Acusações, ameaças, detenções e até ursos foram destaques em campanha eleitoral suja: Eslováquia vai a eleições este sábado sob a ameaça de virar a favor da Rússia
As eleições gerais deste sábado na Eslováquia não deverão garantir um Governo estável mas coloca um ponto final numa campanha eleitoral particularmente ‘suja’, marcada por um ex-primeiro-ministro e um ex-ministro do Interior numa luta ferrenha, detenções de altos funcionários, muitas queixas de corrupção e ameaças de morte a uma diretora de um teatro que pretendia estrear uma peça com jovens a desfilar com bandeiras ucranianas. Mas em particular destaque, o fim da ‘hibernação política’ de Robert Fico.
Há três anos e meio, o antigo chefe de Governo eslovaco era considerado politicamente acabado – as investigações sobre o assassinato do jornalista Jan Kuciak e da sua noiva, Martina Kusnirova, provaram que, sob o seu comando, a máfia italiana tinha influência até nos mais altos escalões do Governo. Forçado a deixar o cargo após os maiores protestos desde a era comunista, Fico deixou uma promessa: “Voltarei.”
O regresso parece iminente uma vez que lidera as sondagens: o seu partido Smer poderá obter até 18% dos votos, sendo que o principal rival, o liberal Eslováquia Progressista, garante 16,6%. O Hlas, formação política formada por pessoas que deixaram o Smer, tem 13,7%. Os demais partidos estão abaixo dos 10%, incluindo o de extrema-direita Republika, com 7,7% das intenções de voto.

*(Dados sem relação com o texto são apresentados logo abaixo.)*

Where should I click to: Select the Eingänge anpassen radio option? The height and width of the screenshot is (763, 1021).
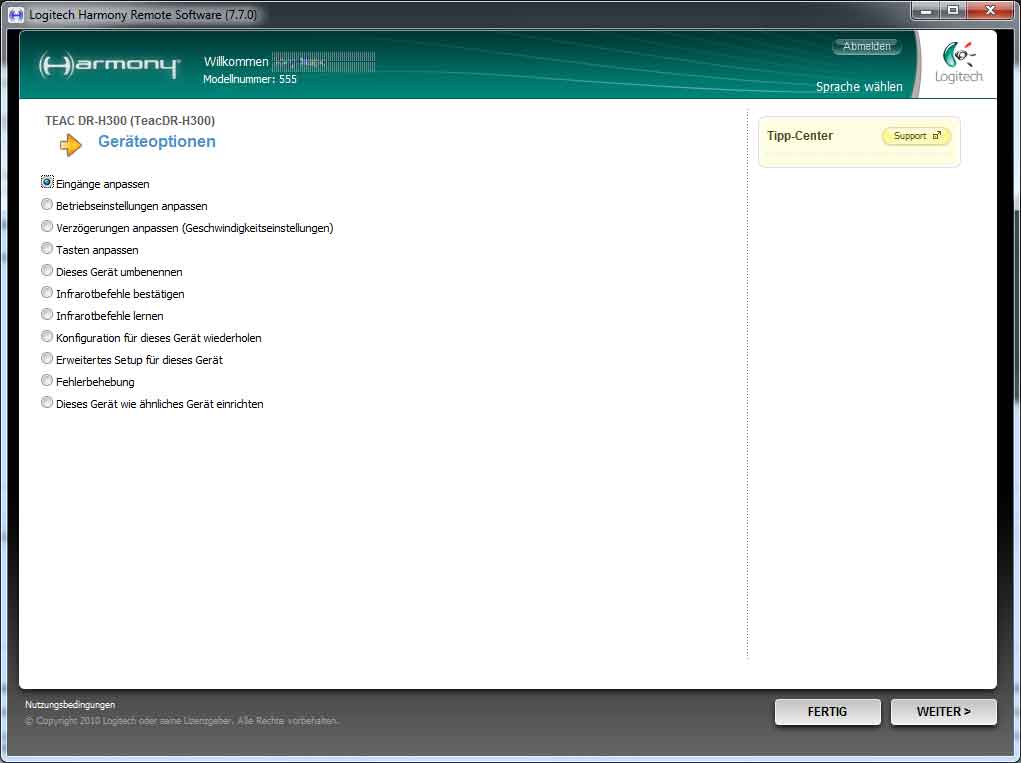pyautogui.click(x=47, y=183)
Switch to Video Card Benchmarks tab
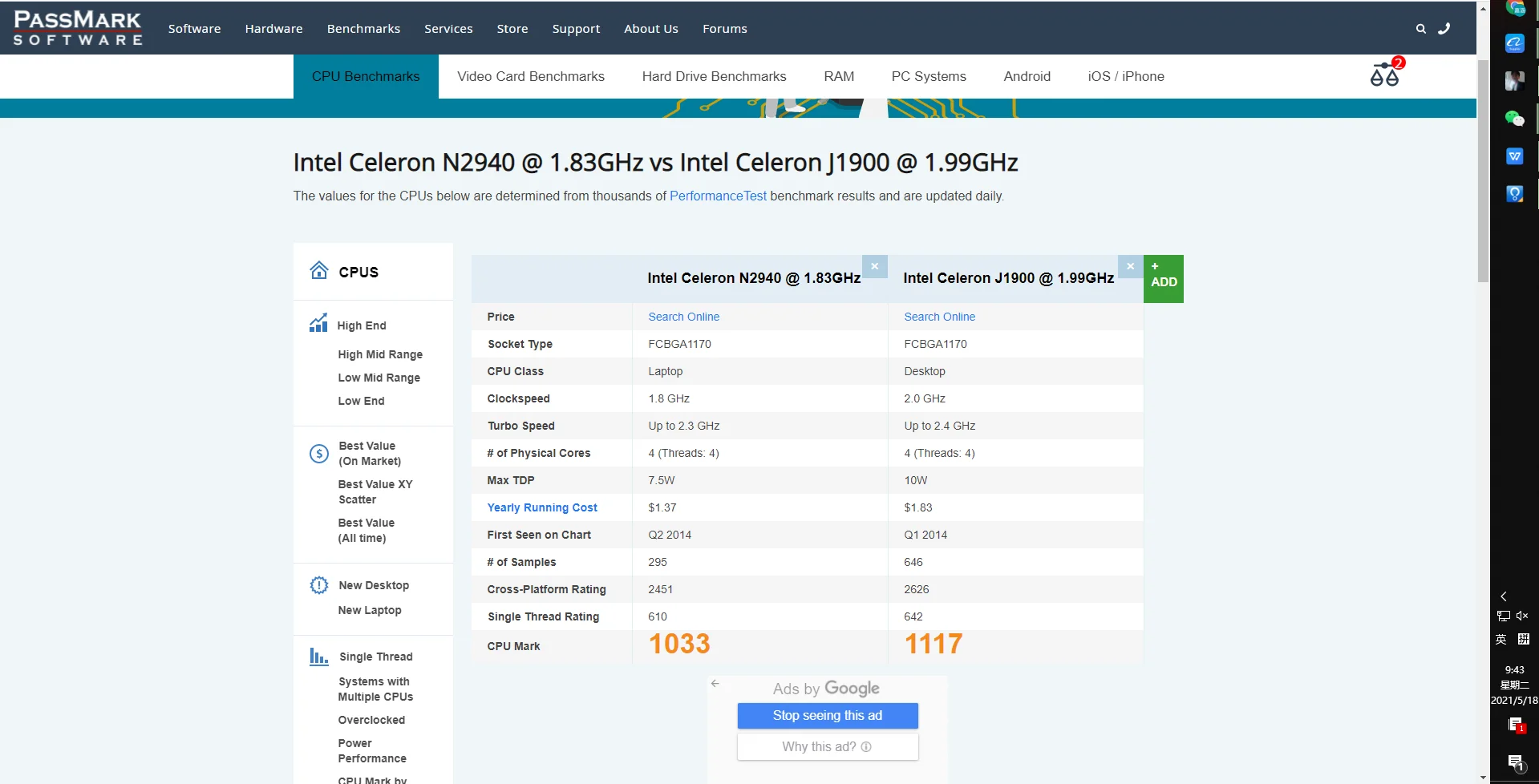Image resolution: width=1539 pixels, height=784 pixels. click(x=530, y=77)
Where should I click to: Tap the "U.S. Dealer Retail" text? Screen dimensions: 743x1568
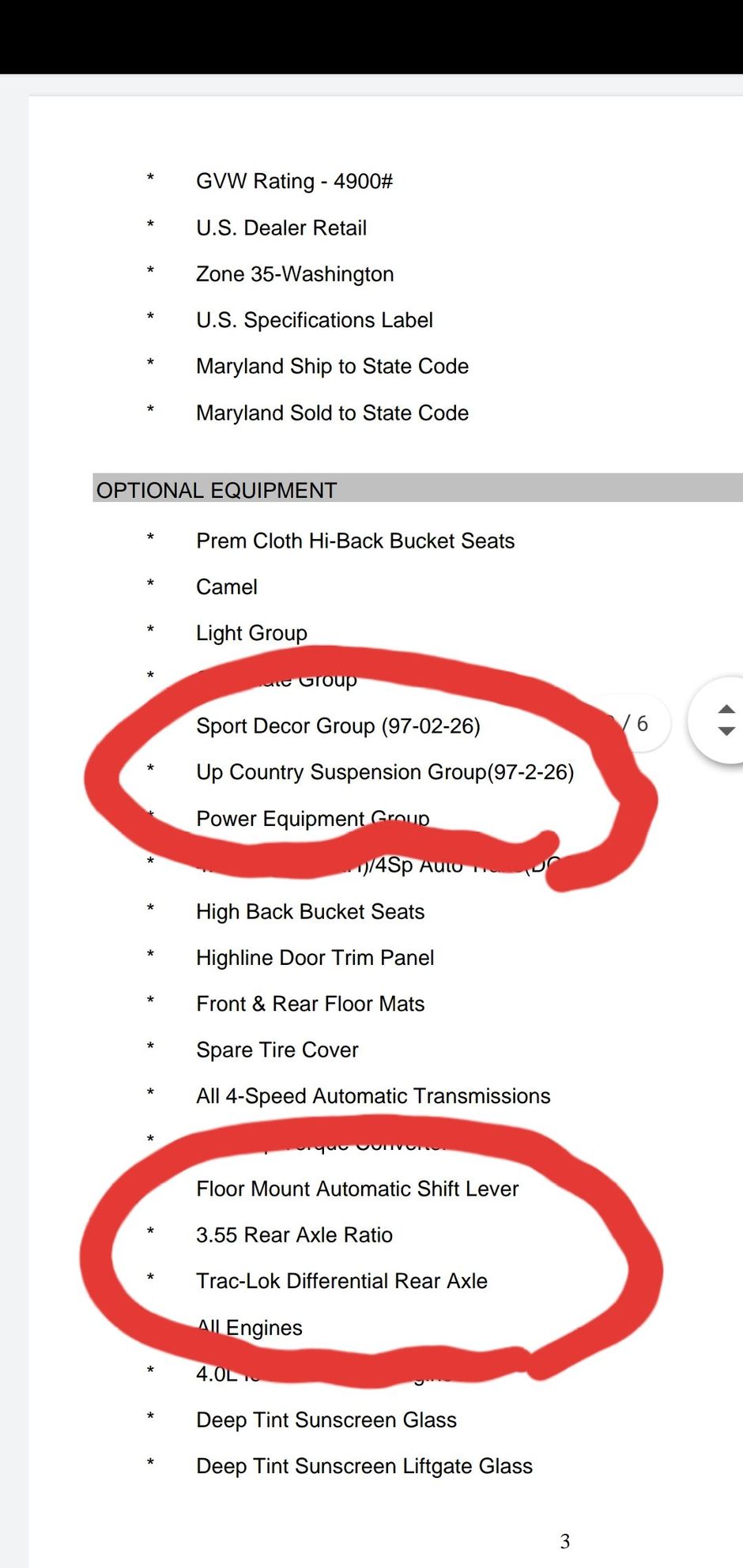(281, 228)
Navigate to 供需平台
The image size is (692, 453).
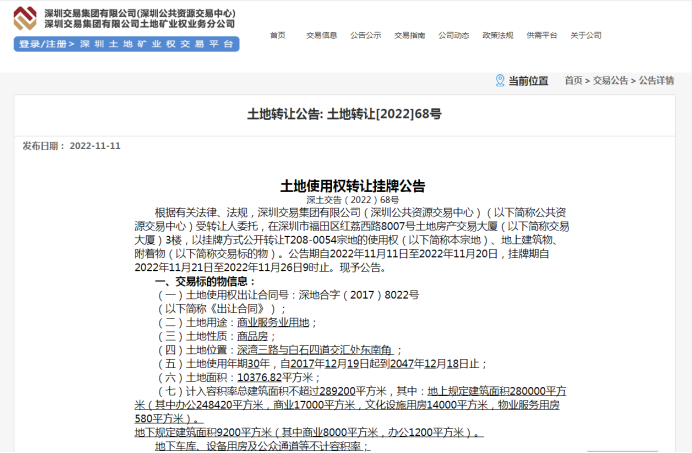tap(542, 35)
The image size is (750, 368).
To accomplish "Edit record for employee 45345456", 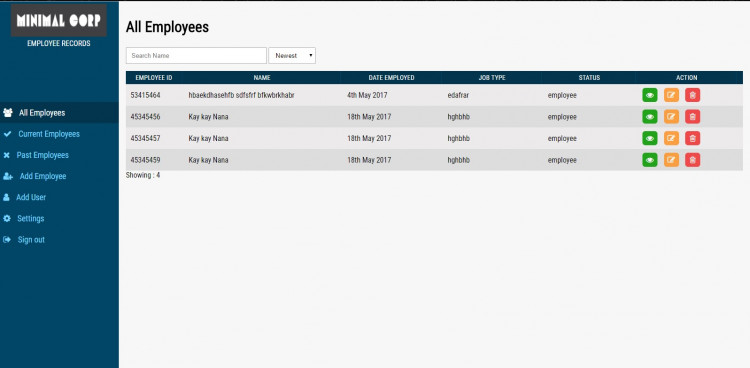I will click(x=672, y=117).
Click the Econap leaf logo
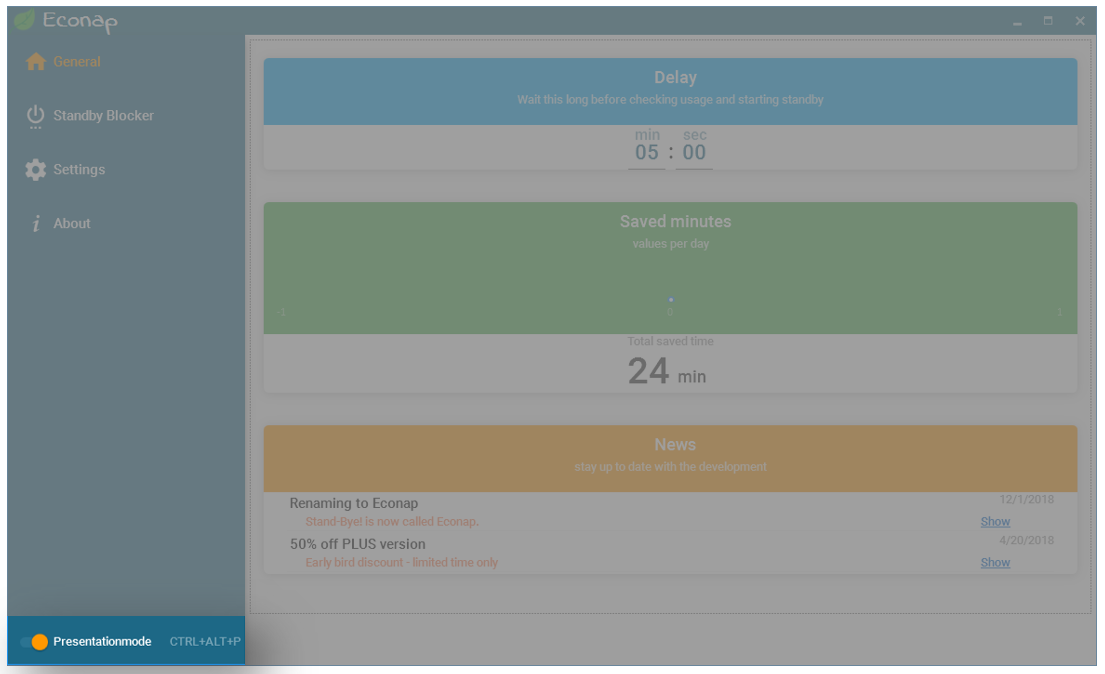The height and width of the screenshot is (674, 1105). click(24, 20)
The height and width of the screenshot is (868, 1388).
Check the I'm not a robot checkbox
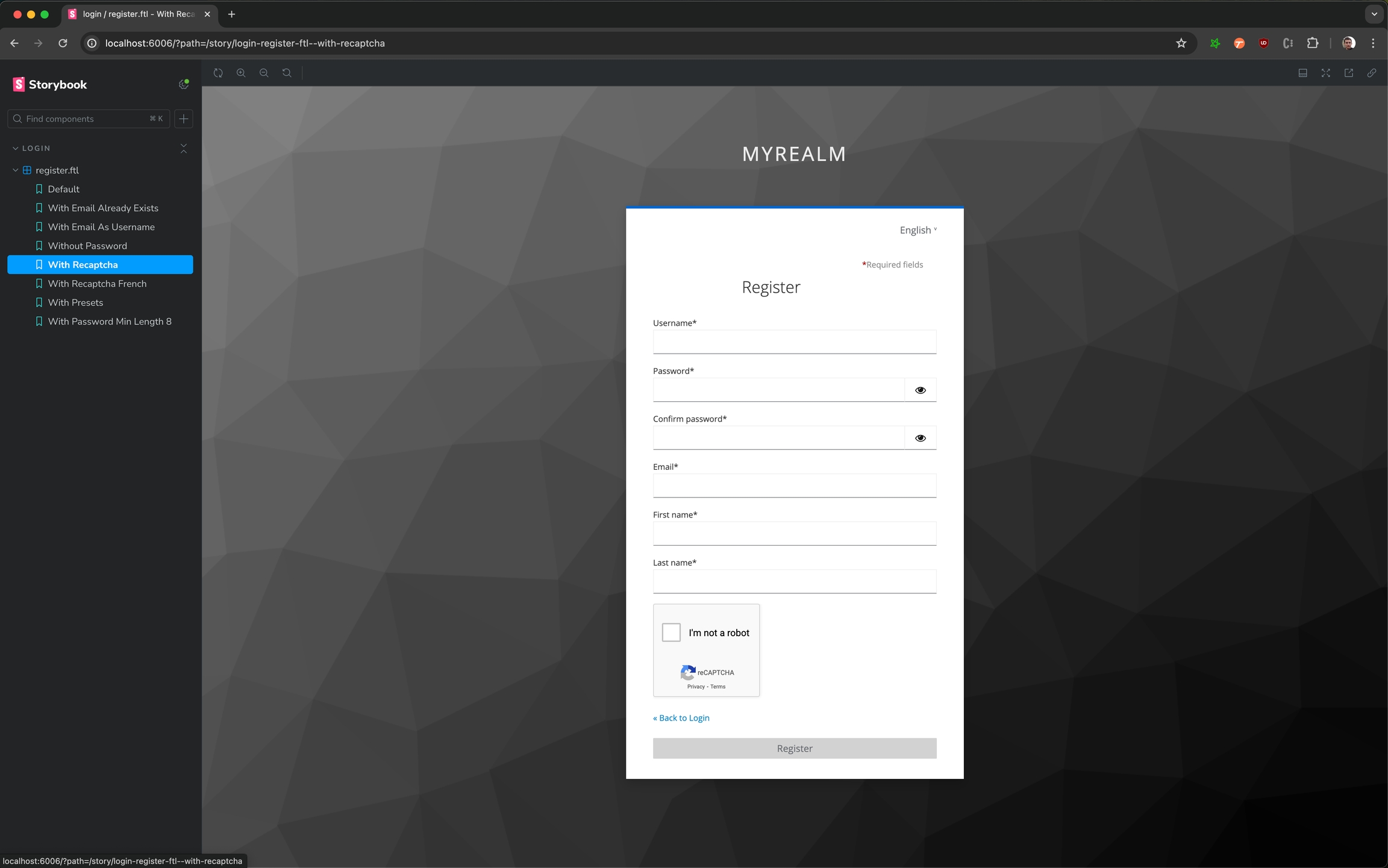pos(671,632)
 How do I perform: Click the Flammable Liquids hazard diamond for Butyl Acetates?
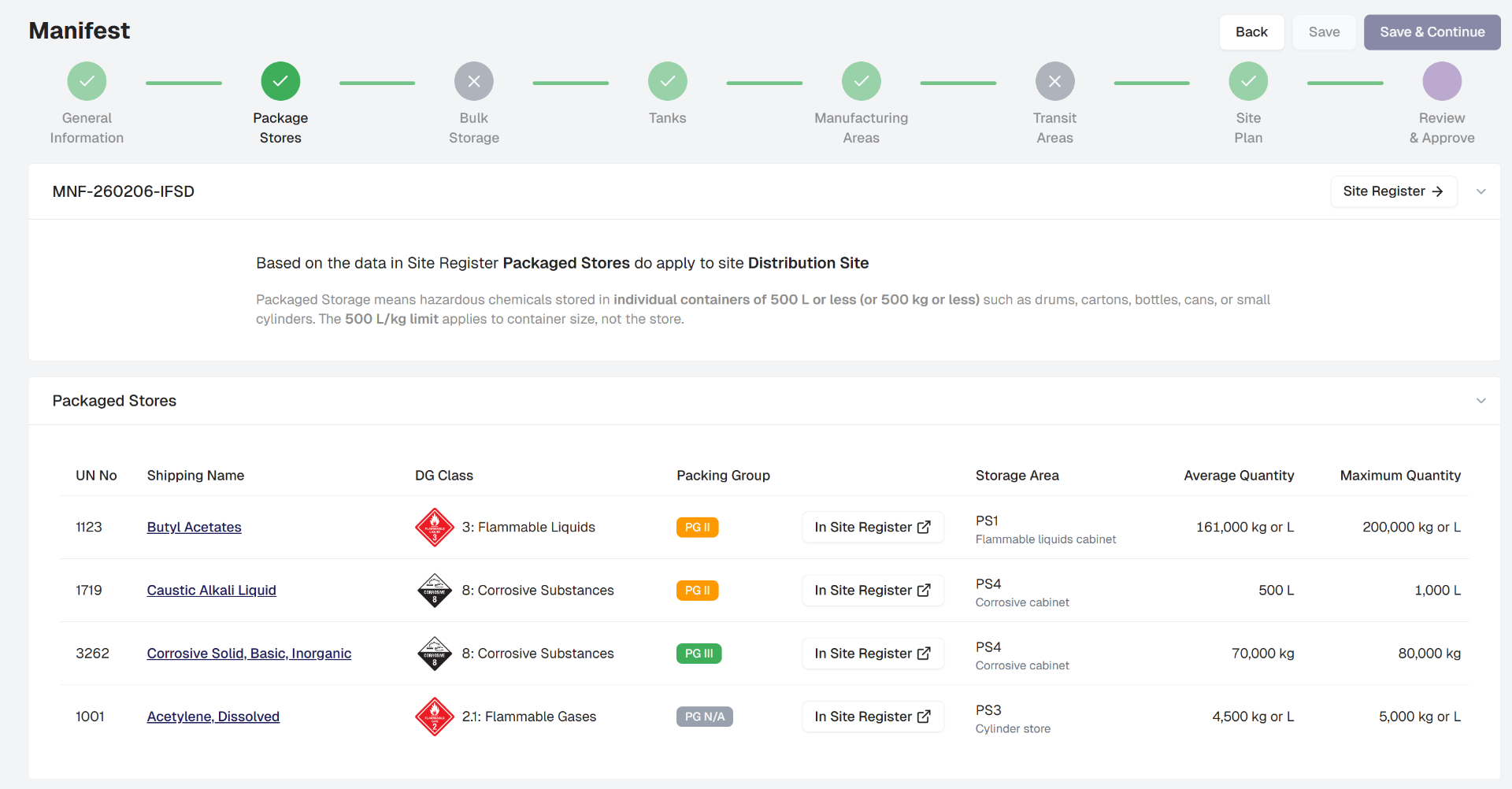tap(434, 527)
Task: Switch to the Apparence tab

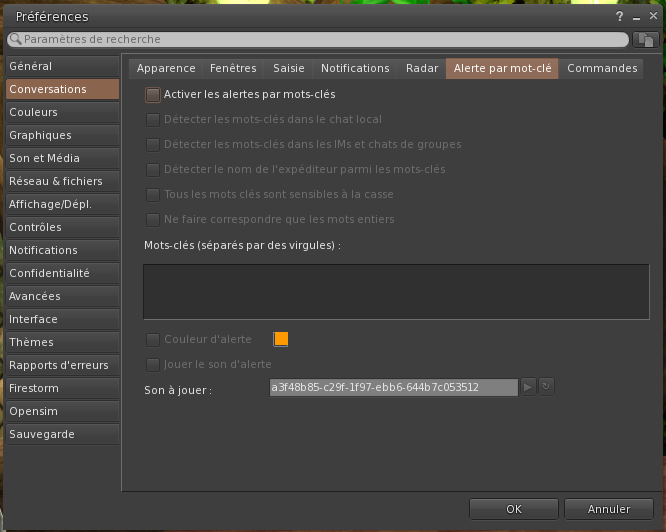Action: click(166, 68)
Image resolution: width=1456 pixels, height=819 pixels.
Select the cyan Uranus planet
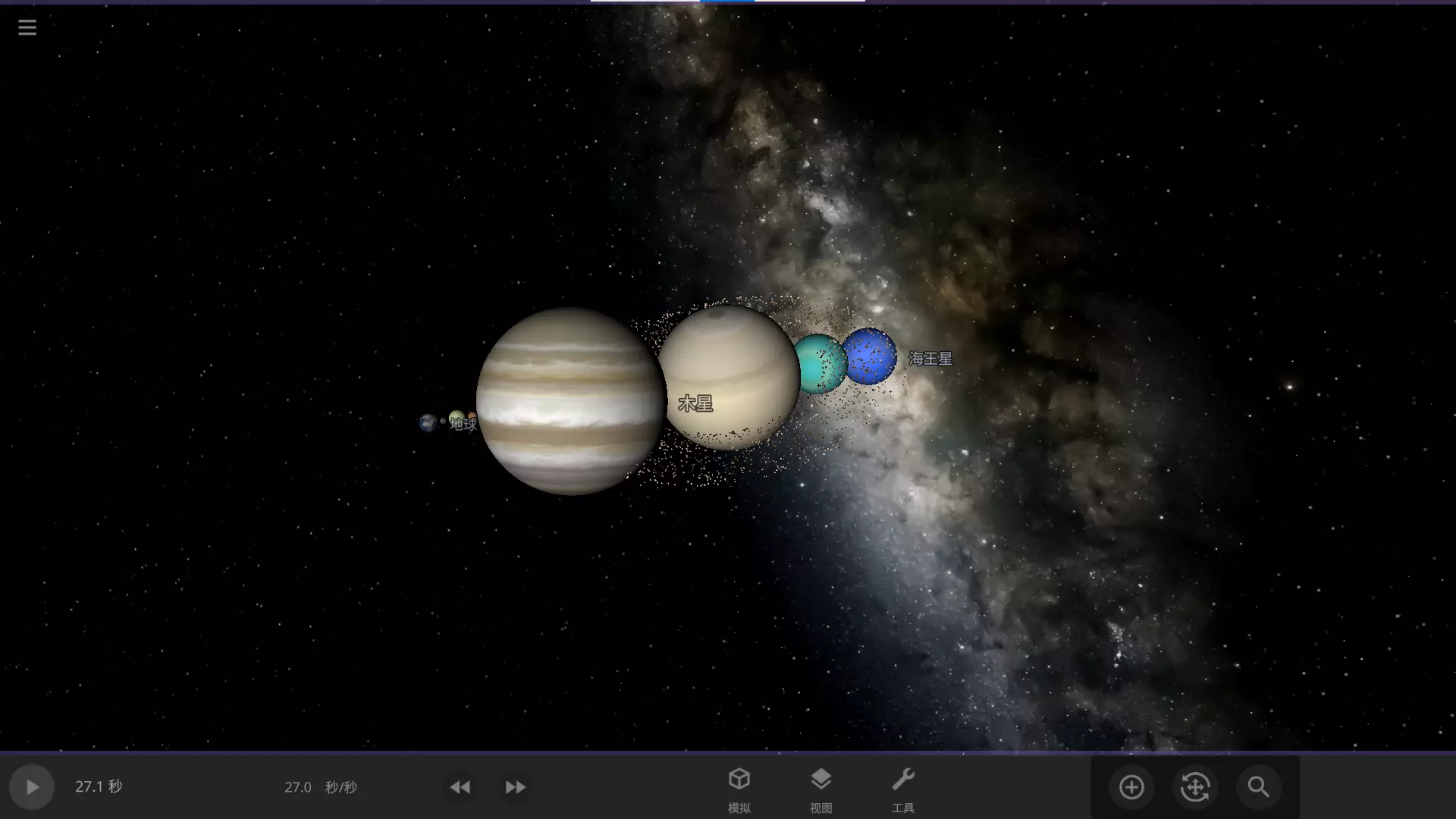coord(817,364)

Se se confirmarem as sondagens, a formação de Governo vai exigir muito jogo de cintura. Mas Fico é já o principal vencedor das eleições: a situação política no país, o seu discurso populista e os sentimentos pró-Rússia têm-no favorecido junto do eleitorado.
Uma sondagem do jornal ‘Denník N’ apontou que os eslovacos querem um governante forte e autocrático: 30% dos eslovacos não se importariam que o seu país regressasse à esfera de influência russa. Na campanha, Fico passou a mensagem que o conflito na Ucrânia iniciou-se em 2014 por “nazis e fascistas ucranianos”, que pretende suspender o fornecimento de armas àquele país e que vai cortar a ajuda aos refugiados ucranianos. Criticou também a presença da NATO no país e atacou a presidente eslovaca, Zuzana Aputova, chamando-a de “agente americana”. Sublinhe-se que a Eslováquia faz parte da União Europeia e da NATO, o que coloca naturais preocupações no Ocidente.
Robert Fico, um advogado de 59 anos, tornou-se progressivamente mais nacionalista, radical e conservador, com uma visão económica de esquerda. A campanha, como referido, foi particularmente ‘suja’: a 17 de agosto, altos funcionários do aparelho de segurança do país viram os seus gabinetes invadidos após a detenção temporária do chefe de polícia, Tibor Gapar. Até uma controvérsia sobre ursos pardos provocou mossa: é uma espécie protegida pela UE mas na Eslováquia – que conta entre 1.012 e 1.275 ursos – os políticos populistas estão a explorar o medo das pessoas, em particular no mundo rural, após uma série de ataques.
Por último, no atual contexto de campanha, não surpreendeu ninguém quando a diretora do Teatro Hviezdoslav de Bratislava, Valeria Schulczova, apresentou a sua programação que mereceu um coro de críticas – a imagem principal continha jovens a desfilar sob bandeiras ucranianas, antifascistas e de arco-íris. Dias volvidos, a fachada do teatro foi vandalizada, com mensagens de violação e decapitação da diretora: milhares de pessoas assinaram uma petição online a exigir a sua demissão. Uma manifestação de apoio foi boicotada por um gangue de motards ligado a grupos extremistas pró-Rússia.